The data-driven attribution model allows machine-learning technology to dole out the credit for each conversion. It takes the data from your unique ad account and determines which keywords, ads, ad groups, and campaigns should get credit for driving conversions.
This model is only available to Google Ads accounts with enough data: over 15,000 clicks and 600 conversions within a 30-day period, according to Google’s general guidelines. The more volume your account gets, the more accurate the machine learning will be in attributing credit.
If you have the ability to use the data-driven attribution model, use it. There is a little bit of a lag in reporting, but it’s worth the wait for better attribution.
If your data level drops below 10,000 clicks or 400 conversions within a 30-day period, you’ll be alerted that you have 30 days to get back above to the threshold. If you don’t, your attribution model will default to linear.
Testing Attribution Models
If you’re not sure which model is right for you, you can compare them in the Google Ads interface.Click on the “Tools and Settings” button in the top right of the screen to display the drop-down menu. Select “Attribution” under the “Measurement” heading, then select “Model comparison” in the left-hand navigation. You’ll be able to cross-examine how each attribution model compares to another. You can also look at the top paths that a customer has taken to a conversion.

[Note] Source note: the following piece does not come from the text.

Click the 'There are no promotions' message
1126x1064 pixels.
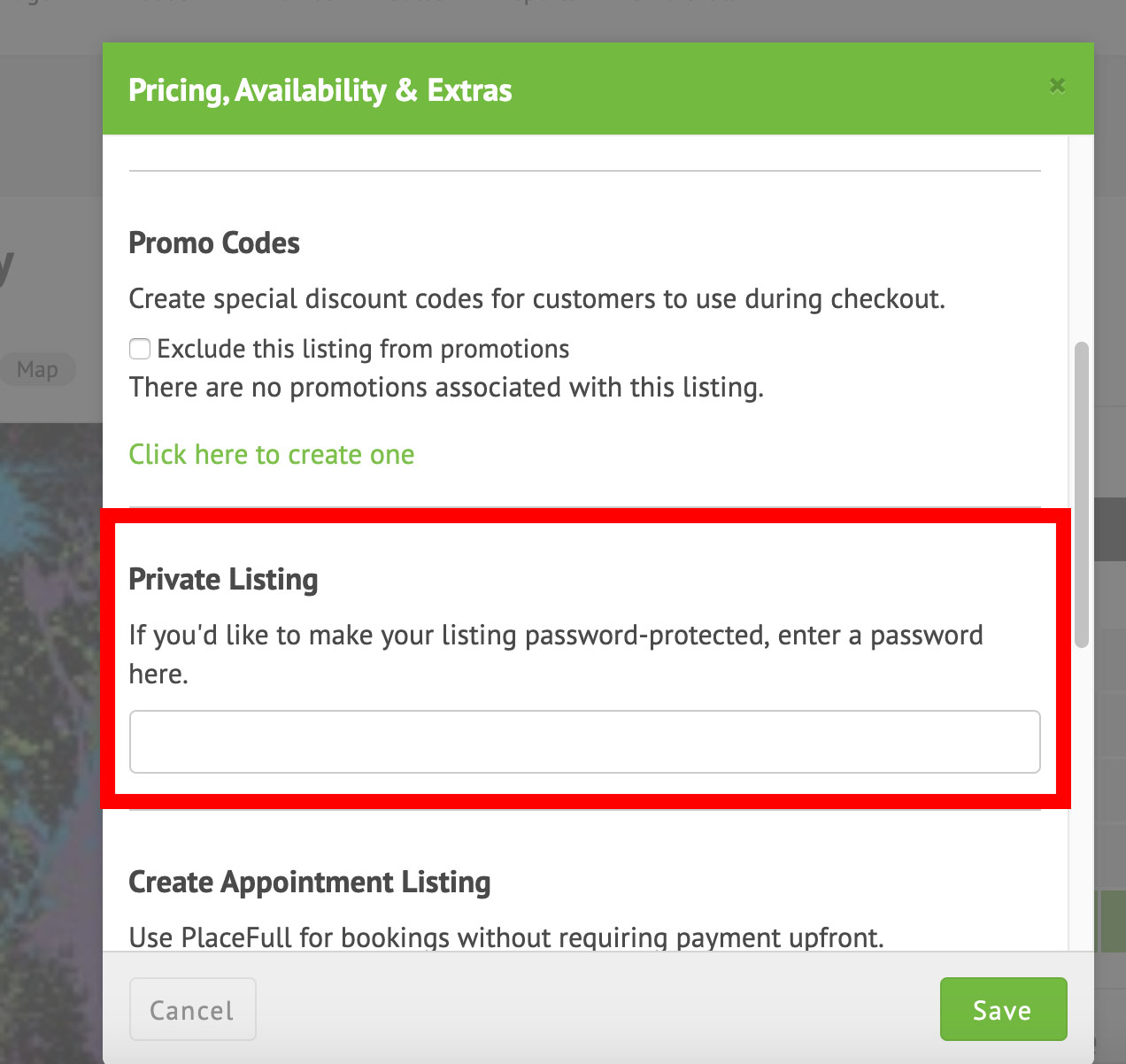click(x=446, y=388)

It’s an excellent way to see which attribution model makes the most sense for your account, based on the goals you have set for your campaigns.Whatever attribution model you use will also affect any smart bidding strategies you may be running, like Target Cost per Acquisition, Target Return on Ad Spend, or Maximize Conversions. If these campaigns aren’t performing well, consider your business goals and pick a corresponding attribution model before pausing entirely. And remember, Google says you should allow at least 14 days of learning time after making a change before making further changes to your campaigns or just giving up.